◆ Exercise ◆
Count the lines holding the string "screenshot" in the records, and give only the count.

^^^^^^^^^^^^^^^^

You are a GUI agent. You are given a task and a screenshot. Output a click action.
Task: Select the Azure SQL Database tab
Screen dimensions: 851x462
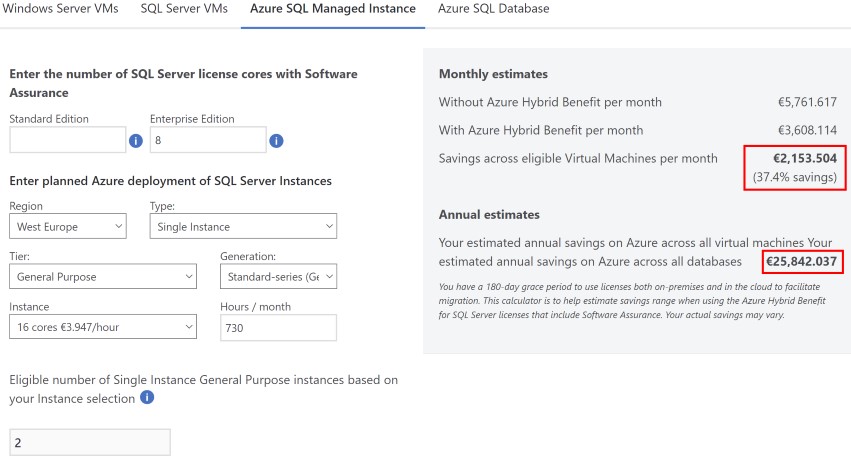point(493,9)
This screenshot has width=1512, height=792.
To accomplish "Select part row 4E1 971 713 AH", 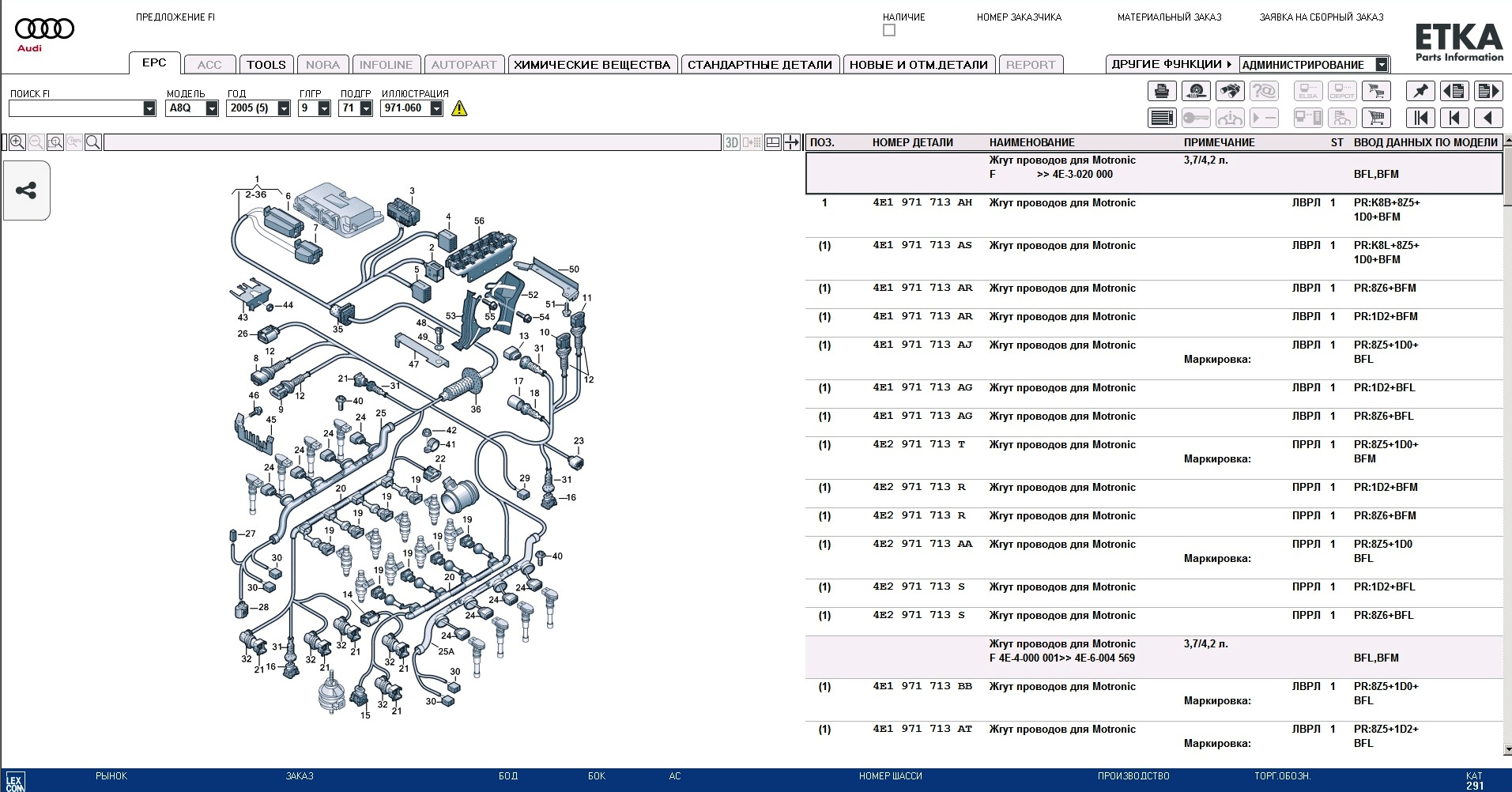I will [922, 203].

^^^^^^^^^^^^^^^^

◆ Response to the exercise ◆
2